ReactContextで配らずに共有するまずContextで作った回。ライブラリを入れる前に、標準の機能でどこまで行けるかを見ています

公式ドキュメントも見てみる

zustand.docs.pmnd.rs外部サイトIntroduction - ZustandZustand公式の導入。createの形と、セレクタで購読するという考え方が最初に出てきます(英語)

このレッスンのまとめ

  1. Contextの弱点は値が1つ変わると使っている部品が全部描き直されること
  2. 状態管理ライブラリの答えはセレクタで必要な値だけ購読すること
  3. ZustandはProvider不要。ストアはReactの外にあり、コンポーネントは購読するだけ
  4. useFavoriteStore((state) => state.favoriteIds)カッコの中がセレクタ。全部取ると意味がなくなる
  5. persistでlocalStorage保存が1行。保存する範囲はpartializeで絞る
  6. サーバーのデータは入れない。それはTanStack Queryの担当
  7. 新規ならZustand/Jotai、既存案件ではRedux Toolkitが現役

次は、仕事で使うための章です。まずは「Reactはいつ描き直すのか」から。

やってみよう:お気に入りをZustandに移す

Contextで持っていたお気に入りを、ストアに移します。

  1. npm install --save-exact zustand
  2. src/stores/favoriteStore.jsを作り、favoriteIdstoggleFavoriteを持たせる
  3. BirdListPageBirdDetailPageで、Contextの代わりにuseFavoriteStoreから取る
  4. お気に入りのContext(Provider・useFavorites)を削除する
  5. persistで包み、リロードしても★が残ることを確認する
export const useFavoriteStore = create(
  persist(
    (set) => ({
      favoriteIds: [],
      toggleFavorite: (id) =>
        set((state) => ({
          favoriteIds: state.favoriteIds.includes(id)
            ? state.favoriteIds.filter((favoriteId) => favoriteId !== id)
            : [...state.favoriteIds, id],
        })),
    }),
    { name: 'zukan-favorites-store' },
  ),
)

5番のあと、開発者ツールのApplication → Local Storagezukan-favorites-storeが増えているのを見てください。

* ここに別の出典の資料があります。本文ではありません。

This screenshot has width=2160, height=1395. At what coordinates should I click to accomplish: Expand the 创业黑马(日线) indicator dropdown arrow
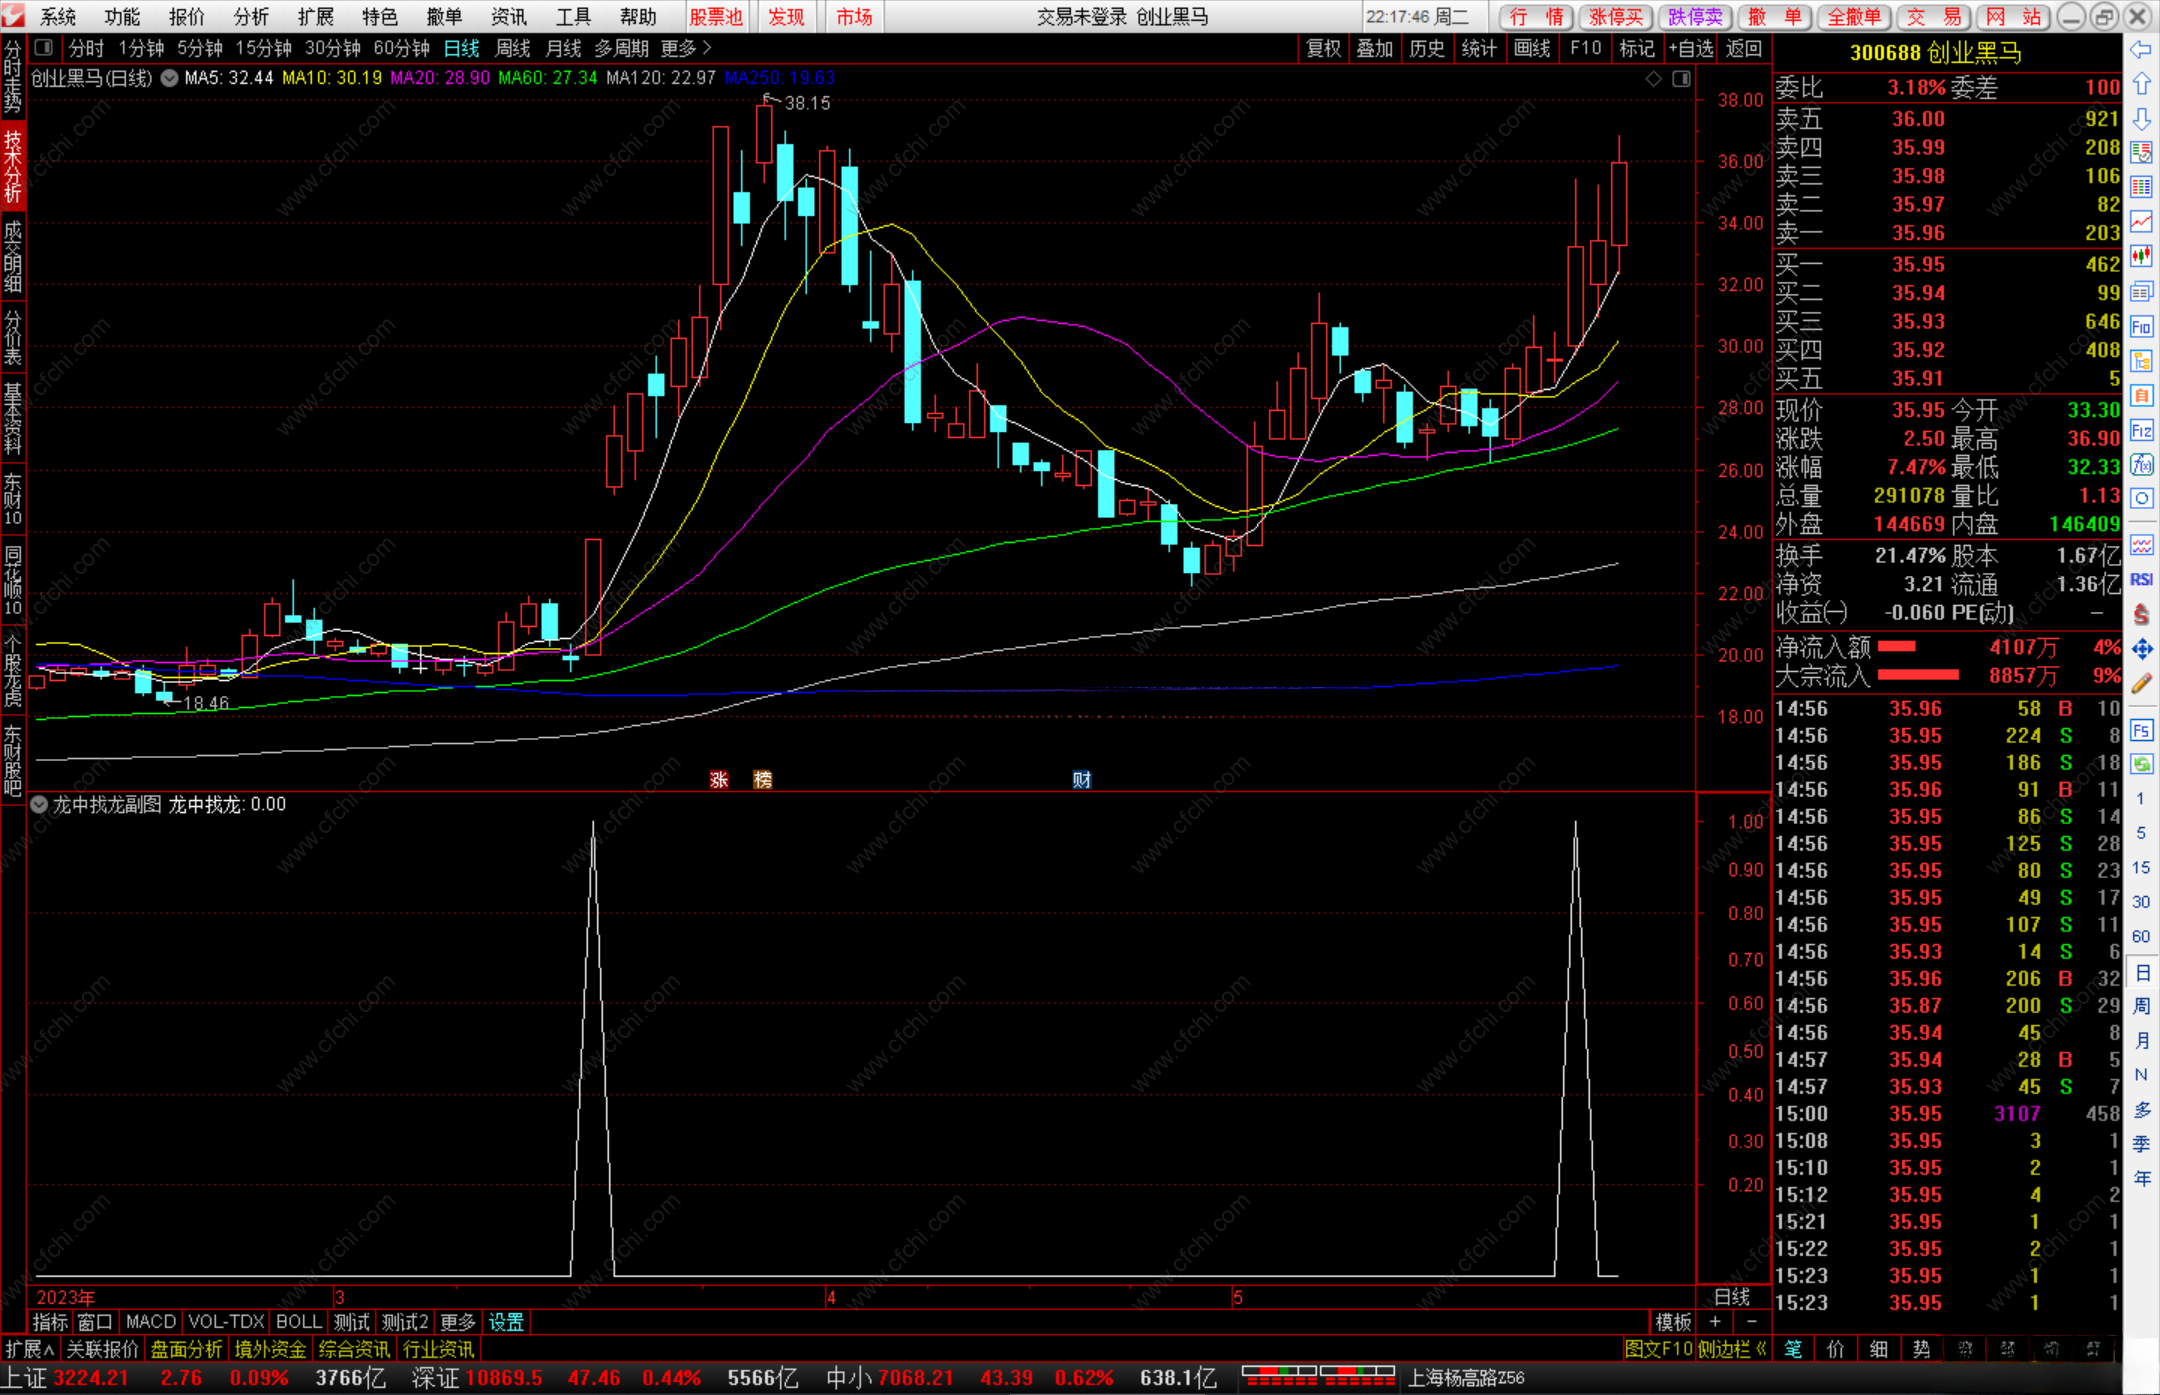(169, 78)
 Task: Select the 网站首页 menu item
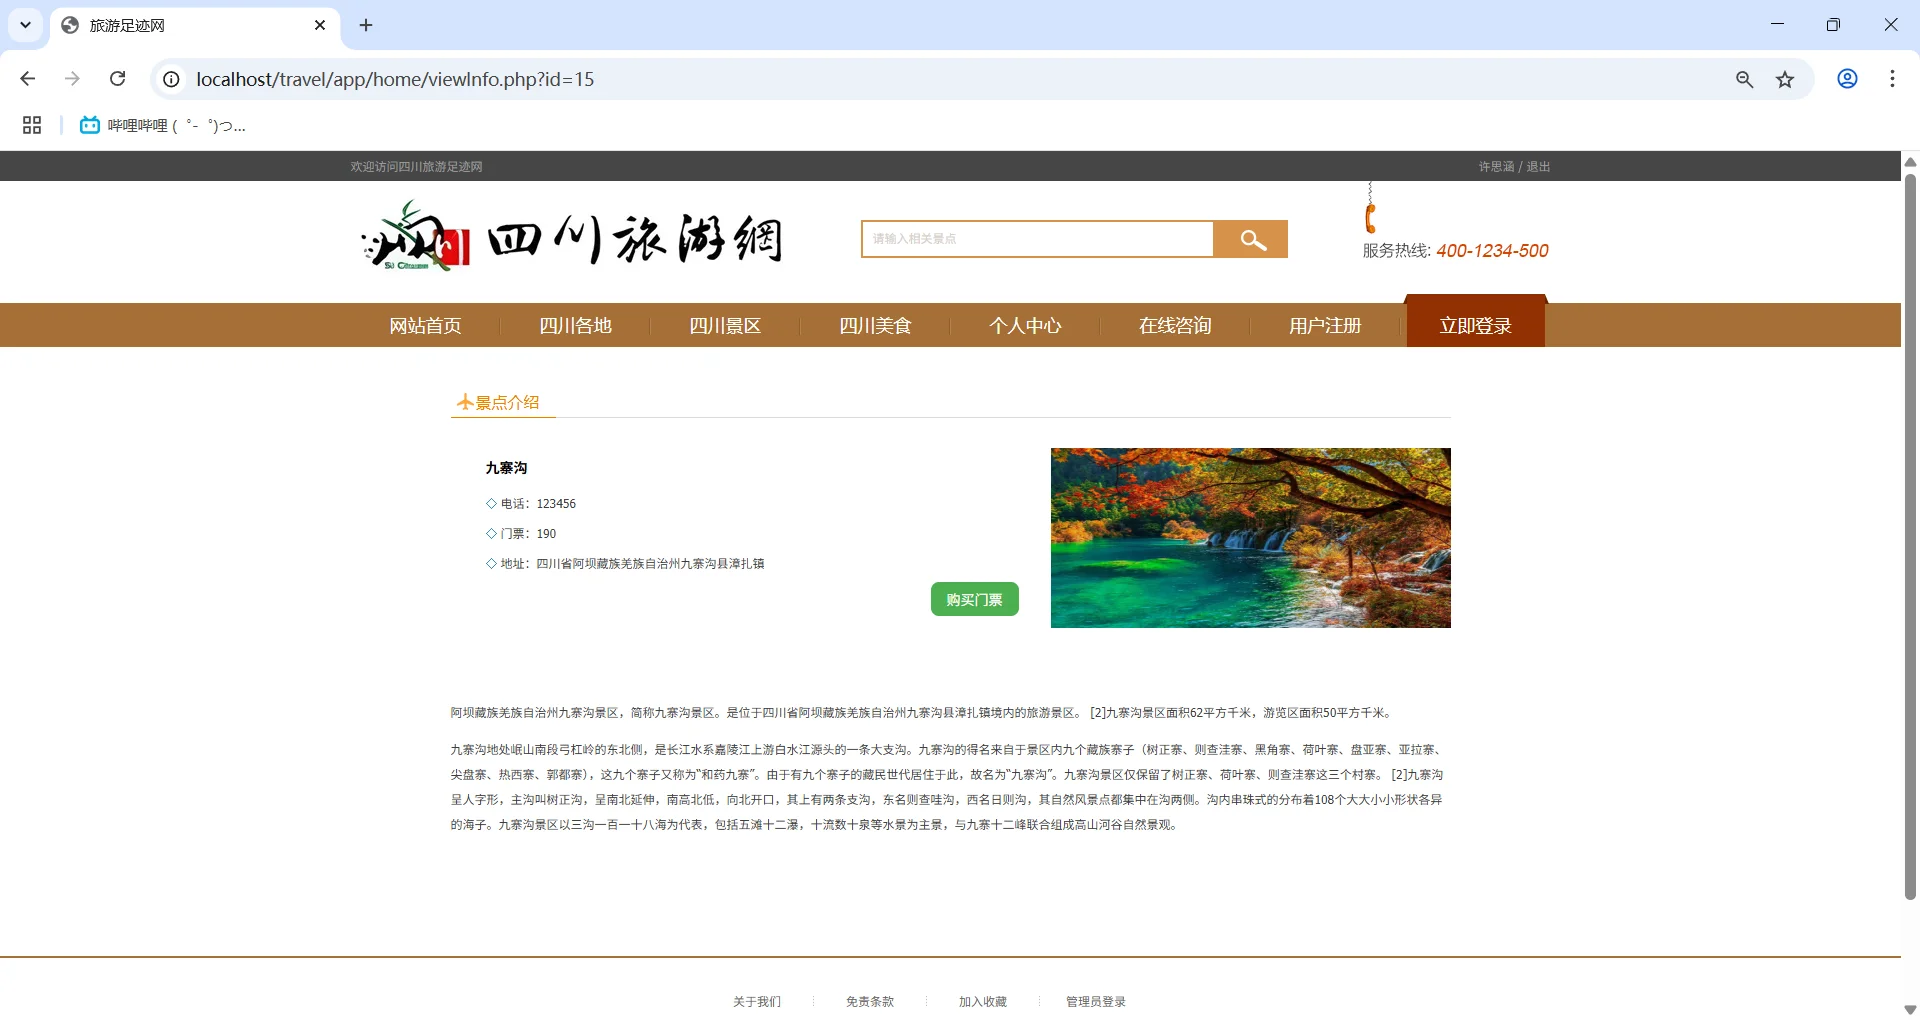(424, 325)
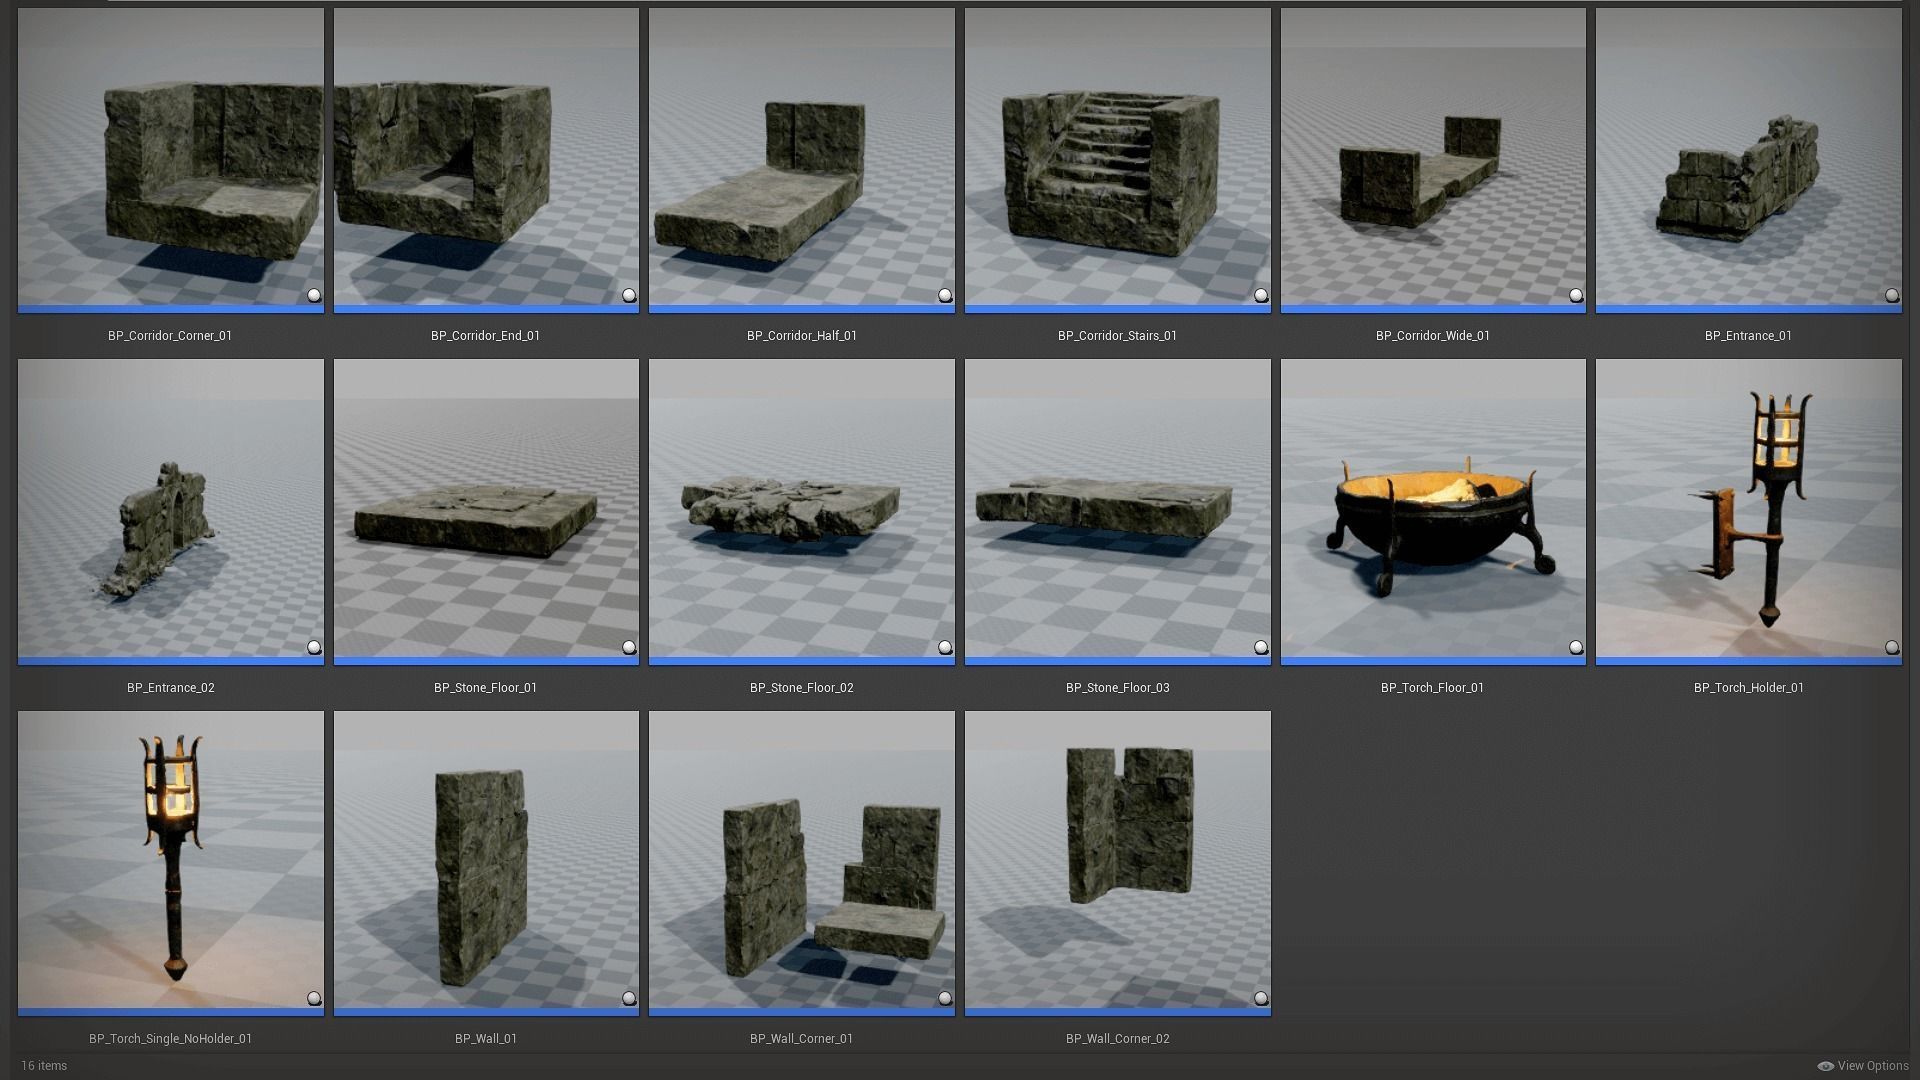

中身が{"state":{"favoriteIds":[4]},"version":0}のようになっていれば成功です。

よくある質問

Contextがあるのに状態管理ライブラリが要るのですか?
小さいうちは要りません。Contextは値が1つ変わるとその値を使う部品がまとめて描き直されるので、頻繁に変わる状態を入れると重くなります。ライブラリは「必要な部分だけ描き直す」仕組みを持っているので、そこが問題になってから入れれば十分です。
ZustandとReduxはどちらを覚えればいいですか?
新しく始めるならZustandやJotaiが軽くて書きやすいです。ただし既存の案件ではRedux Toolkitが動いていることが多いので、読めるようにはしておくと役に立ちます。
サーバーから取ったデータもZustandに入れますか?
入れません。サーバーのデータはTanStack Queryのようなデータ取得ライブラリの担当で、Zustandはログイン状態やモーダルの開閉のような画面側の状態を持ちます。この線引きが今の実務での定番です。
Zustandのストアはコンポーネントの外に置いていいのですか?
はい。ストアはReactの外に置かれ、コンポーネントは購読するだけです。だからPropsのバケツリレーもProviderも要りません。